I cite a few: Antoni Krahelski…his daughter, Mrs. Celinska and Jan Jozef.
Wanda Kapuscinska…took me into her house, risking her own life and those
of her mother and her only child…When I warned her, telling her who I was,
I learned that she knew the truth when she made the proposal." Wanda
Kapuscinski kept in her house also the mother of Zofia, who was not baptized
as a Catholic, like her daughter, but as she does not live anymore, there
is no confirmation by a person of Jewish faith. Published materials are
not taken in consideration.
The third case is the family
KAZURO that lived in Zareze, prov. of Vilna, at the time under German occupation.
It consisted of 6 persons: the parents Karol and Maria, the maternal grandmother
and their three children aged 10, 15 and 20 years old. For a three
year period from about 1941, the family Kazuro hid four members of the
Gordon family: Wolf, Rachel and their two children, 5 and 9 years old.
They had barely managed to escape the Dunilowicze ghetto from under German
fire. In another part of the same house, lived the Karol’s brother
who was unaware of the four hidden Jews. Karol’s and Maria’s windows
faced a house 100 yards distant that was occupied by a Pole, who worked
as a policeman in the ghetto.
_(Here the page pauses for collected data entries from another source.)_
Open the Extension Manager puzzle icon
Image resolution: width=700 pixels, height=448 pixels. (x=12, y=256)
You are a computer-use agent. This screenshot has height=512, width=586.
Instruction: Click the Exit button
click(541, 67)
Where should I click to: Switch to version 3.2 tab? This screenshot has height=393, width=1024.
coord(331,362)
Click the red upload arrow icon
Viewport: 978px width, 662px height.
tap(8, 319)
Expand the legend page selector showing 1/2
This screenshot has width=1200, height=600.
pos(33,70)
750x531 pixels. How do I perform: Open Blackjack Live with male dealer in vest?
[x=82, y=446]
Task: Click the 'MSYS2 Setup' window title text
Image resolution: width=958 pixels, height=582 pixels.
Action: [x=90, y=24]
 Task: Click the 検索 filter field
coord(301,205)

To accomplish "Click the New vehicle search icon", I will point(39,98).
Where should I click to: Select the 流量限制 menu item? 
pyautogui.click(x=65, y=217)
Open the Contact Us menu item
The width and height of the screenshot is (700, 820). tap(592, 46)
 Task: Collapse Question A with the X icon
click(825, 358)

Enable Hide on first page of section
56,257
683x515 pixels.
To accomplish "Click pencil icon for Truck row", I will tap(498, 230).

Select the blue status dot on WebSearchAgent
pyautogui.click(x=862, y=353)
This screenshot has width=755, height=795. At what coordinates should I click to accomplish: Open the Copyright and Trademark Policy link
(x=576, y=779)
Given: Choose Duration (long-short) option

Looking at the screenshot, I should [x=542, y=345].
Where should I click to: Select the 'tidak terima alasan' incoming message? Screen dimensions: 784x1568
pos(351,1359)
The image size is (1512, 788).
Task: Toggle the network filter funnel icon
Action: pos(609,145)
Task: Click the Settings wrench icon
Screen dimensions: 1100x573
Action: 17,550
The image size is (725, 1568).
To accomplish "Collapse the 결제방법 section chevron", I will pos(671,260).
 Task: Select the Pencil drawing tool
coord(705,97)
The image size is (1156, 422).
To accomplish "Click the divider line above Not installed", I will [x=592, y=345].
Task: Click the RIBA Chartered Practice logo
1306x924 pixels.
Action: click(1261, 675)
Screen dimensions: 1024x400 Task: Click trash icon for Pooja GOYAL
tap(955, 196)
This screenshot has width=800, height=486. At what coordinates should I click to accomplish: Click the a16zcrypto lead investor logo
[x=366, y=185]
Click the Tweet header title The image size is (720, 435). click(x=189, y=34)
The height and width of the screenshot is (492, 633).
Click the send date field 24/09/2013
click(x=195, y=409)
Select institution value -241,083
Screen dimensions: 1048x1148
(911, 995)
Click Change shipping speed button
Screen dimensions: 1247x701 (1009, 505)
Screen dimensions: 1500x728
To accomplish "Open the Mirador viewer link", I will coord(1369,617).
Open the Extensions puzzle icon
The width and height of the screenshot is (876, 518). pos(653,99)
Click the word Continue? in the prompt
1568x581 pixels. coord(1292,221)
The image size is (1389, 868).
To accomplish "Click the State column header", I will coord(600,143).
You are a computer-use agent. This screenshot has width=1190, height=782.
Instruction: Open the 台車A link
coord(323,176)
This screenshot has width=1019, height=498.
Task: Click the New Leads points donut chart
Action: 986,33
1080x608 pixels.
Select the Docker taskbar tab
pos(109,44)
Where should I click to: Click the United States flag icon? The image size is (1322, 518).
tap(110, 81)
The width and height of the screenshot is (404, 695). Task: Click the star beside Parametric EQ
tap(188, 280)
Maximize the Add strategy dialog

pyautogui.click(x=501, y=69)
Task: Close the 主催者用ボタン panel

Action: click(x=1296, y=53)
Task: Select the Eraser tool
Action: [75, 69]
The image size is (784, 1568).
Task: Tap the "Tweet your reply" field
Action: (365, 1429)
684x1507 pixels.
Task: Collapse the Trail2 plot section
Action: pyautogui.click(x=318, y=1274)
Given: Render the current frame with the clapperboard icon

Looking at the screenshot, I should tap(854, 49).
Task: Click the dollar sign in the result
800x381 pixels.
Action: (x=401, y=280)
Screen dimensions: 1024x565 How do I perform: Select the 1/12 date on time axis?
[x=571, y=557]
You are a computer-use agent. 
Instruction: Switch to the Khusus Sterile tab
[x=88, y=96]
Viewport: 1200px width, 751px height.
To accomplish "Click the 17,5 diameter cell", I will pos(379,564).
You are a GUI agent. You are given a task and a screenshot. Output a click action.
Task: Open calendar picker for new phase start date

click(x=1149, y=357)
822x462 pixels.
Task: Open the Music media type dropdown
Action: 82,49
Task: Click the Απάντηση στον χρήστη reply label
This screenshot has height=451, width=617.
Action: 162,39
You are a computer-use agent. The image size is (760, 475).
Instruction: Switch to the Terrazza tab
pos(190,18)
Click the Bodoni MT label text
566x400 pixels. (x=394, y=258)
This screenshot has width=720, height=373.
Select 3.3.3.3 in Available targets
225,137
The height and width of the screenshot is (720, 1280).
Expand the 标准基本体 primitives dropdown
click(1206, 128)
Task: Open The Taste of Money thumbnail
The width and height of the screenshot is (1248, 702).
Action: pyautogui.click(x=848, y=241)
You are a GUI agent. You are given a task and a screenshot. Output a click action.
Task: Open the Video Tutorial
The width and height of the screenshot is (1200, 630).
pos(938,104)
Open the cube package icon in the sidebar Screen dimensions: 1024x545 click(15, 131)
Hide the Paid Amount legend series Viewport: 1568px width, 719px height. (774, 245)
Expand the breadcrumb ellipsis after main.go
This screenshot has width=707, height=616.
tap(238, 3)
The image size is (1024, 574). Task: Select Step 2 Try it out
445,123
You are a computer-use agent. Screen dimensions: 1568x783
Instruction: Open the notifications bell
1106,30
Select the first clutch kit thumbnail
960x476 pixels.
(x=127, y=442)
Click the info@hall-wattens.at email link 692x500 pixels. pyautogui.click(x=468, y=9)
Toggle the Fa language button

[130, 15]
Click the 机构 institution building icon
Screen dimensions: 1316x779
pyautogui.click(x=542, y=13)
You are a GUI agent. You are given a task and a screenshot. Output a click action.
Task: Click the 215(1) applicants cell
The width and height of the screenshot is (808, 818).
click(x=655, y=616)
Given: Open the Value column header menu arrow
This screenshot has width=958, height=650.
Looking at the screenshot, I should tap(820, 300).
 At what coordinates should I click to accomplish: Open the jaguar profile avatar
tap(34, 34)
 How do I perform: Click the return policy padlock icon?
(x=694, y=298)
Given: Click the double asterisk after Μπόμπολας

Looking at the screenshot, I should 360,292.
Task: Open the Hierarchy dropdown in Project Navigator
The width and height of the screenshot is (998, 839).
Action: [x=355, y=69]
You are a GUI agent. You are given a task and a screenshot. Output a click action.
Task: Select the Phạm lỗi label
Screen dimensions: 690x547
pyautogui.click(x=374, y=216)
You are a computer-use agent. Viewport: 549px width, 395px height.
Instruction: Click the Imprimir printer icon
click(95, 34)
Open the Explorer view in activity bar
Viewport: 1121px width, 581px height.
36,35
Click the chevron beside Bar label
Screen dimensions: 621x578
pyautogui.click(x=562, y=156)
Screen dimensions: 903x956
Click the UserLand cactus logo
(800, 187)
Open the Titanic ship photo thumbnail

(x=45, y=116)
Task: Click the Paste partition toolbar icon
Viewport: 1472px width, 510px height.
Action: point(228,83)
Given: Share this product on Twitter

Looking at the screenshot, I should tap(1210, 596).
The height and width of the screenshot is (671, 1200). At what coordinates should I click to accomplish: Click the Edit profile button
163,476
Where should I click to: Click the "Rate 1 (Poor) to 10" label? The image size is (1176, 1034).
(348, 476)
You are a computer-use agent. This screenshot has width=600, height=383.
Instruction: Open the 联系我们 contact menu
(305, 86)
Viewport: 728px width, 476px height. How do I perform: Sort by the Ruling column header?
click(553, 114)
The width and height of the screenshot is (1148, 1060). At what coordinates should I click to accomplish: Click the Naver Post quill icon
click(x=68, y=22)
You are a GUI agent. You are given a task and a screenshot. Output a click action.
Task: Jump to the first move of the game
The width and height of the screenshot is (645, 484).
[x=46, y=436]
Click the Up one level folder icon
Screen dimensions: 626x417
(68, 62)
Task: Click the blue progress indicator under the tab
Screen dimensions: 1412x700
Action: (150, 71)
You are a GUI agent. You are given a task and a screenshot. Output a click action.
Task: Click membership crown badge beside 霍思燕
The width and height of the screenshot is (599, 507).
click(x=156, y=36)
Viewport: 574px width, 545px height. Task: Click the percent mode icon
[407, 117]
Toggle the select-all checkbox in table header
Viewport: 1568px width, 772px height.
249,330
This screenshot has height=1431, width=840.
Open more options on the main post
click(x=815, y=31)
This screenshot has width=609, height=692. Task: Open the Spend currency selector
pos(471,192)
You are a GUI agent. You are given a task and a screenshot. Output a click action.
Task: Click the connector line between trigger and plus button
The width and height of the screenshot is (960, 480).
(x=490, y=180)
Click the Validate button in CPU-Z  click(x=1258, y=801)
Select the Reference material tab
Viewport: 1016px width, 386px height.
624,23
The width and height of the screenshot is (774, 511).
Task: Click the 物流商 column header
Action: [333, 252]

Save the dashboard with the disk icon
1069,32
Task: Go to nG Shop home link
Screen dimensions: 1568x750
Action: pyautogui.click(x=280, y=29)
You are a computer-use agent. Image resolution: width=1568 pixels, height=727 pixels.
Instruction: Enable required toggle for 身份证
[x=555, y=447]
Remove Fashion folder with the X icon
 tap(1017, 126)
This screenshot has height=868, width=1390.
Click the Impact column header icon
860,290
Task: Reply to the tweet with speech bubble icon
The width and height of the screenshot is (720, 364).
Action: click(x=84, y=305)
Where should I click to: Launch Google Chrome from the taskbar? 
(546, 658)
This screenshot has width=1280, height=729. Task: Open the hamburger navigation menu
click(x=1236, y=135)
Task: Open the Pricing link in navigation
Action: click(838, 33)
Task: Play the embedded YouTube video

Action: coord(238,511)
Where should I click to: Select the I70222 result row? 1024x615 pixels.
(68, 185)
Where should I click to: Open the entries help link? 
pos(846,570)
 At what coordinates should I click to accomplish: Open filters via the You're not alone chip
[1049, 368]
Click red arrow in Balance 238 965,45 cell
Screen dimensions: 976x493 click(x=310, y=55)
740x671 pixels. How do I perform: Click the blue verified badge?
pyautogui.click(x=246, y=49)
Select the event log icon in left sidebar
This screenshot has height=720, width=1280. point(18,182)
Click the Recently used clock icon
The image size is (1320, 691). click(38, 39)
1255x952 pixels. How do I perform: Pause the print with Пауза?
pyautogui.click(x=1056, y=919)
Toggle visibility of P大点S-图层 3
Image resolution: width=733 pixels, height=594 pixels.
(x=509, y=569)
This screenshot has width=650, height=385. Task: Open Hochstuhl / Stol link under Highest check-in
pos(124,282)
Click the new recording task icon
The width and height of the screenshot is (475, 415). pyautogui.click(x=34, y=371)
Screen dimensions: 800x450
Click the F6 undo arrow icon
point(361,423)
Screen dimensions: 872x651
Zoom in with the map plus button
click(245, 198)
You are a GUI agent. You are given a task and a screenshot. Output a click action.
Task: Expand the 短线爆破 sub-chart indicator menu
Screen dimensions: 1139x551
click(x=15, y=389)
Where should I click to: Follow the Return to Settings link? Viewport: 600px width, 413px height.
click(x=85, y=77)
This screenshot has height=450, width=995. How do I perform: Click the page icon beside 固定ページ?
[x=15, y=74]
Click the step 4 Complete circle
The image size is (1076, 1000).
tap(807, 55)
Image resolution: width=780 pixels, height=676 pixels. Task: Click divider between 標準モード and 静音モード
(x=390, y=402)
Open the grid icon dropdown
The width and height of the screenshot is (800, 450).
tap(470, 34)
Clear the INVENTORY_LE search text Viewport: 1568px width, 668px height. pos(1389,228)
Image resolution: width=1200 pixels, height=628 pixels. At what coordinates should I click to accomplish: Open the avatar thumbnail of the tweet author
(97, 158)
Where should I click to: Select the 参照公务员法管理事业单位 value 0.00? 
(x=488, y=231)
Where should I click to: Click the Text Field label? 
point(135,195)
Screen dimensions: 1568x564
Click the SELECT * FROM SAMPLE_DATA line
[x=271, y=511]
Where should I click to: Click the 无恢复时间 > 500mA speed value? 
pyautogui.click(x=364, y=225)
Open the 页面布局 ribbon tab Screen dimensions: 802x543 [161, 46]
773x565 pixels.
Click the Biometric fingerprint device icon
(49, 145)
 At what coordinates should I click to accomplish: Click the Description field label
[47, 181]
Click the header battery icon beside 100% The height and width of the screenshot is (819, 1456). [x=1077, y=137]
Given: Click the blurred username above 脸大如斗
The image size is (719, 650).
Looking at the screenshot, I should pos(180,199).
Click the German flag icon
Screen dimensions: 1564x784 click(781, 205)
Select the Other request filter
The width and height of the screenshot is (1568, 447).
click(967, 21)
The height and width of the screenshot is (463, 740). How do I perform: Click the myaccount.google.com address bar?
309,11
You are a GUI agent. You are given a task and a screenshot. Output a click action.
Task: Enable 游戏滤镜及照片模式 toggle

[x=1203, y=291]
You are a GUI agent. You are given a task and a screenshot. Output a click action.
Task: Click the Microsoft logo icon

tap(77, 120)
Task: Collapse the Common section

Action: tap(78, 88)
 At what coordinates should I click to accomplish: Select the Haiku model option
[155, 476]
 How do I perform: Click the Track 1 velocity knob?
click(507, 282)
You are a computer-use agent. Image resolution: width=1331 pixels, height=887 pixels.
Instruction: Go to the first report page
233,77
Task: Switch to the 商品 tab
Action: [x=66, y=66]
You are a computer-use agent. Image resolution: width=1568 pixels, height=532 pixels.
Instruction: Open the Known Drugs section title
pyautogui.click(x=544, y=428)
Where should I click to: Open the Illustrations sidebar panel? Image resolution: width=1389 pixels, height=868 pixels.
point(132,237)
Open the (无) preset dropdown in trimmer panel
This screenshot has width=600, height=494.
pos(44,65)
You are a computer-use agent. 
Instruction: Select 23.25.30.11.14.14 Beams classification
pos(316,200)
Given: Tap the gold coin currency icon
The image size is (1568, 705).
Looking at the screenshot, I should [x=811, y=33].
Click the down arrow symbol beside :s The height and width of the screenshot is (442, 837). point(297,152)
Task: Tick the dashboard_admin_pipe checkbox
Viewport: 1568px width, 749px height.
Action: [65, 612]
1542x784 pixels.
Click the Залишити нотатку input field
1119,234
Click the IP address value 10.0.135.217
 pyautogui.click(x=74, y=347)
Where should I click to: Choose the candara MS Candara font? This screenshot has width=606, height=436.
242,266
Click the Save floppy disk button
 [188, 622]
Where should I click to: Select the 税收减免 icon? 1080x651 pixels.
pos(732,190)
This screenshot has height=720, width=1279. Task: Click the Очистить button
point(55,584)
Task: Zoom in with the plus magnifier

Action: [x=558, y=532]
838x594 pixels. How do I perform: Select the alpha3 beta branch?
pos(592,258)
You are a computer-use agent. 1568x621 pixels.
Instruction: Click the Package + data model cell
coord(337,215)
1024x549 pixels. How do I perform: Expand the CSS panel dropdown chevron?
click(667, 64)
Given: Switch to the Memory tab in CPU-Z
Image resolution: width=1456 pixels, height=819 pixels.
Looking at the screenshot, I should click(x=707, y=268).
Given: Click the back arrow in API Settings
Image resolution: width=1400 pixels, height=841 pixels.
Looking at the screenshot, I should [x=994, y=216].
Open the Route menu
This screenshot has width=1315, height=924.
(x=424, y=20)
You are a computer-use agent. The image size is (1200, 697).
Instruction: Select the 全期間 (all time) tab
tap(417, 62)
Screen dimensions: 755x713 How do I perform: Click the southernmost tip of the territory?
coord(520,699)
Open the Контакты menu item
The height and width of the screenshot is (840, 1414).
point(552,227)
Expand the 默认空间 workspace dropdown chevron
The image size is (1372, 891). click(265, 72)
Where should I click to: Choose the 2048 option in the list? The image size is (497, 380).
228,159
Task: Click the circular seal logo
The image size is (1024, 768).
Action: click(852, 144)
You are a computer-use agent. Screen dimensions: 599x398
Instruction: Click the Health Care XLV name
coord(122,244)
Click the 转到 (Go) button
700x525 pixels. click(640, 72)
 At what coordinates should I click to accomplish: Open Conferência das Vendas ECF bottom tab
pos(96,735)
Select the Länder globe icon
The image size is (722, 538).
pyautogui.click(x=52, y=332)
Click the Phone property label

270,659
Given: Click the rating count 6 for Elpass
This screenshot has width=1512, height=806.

He visited them often to take a bath
in their “Turkish” bathhouse and so was a constant threat to them.
The Kazuros hid the fugitives under a stack of straw in a corner of the
barn. The Germans, informed about the fugitives, came several times
to search the barn. Each time they lined up the Kazuro family against
the wall ready to shoot them. When they came the third time the Jews
were just then taking a bath in the bathhouse. Karol invited the
Germans including their sentry to have some vodka and then asked their
permission to send his son to the bathhouse, supposedly to look after some
meat being smoked there. The Jews alerted in time, escaped in the
snow and hid in the brush. They became ill and Maria nursed them
as best she could. Obtaining sufficient food for ten persons was
a major difficulty. Aside from unexpected German inspections, partisans,
or armed robbers, who pretended to be partisans, visited the Kazuros.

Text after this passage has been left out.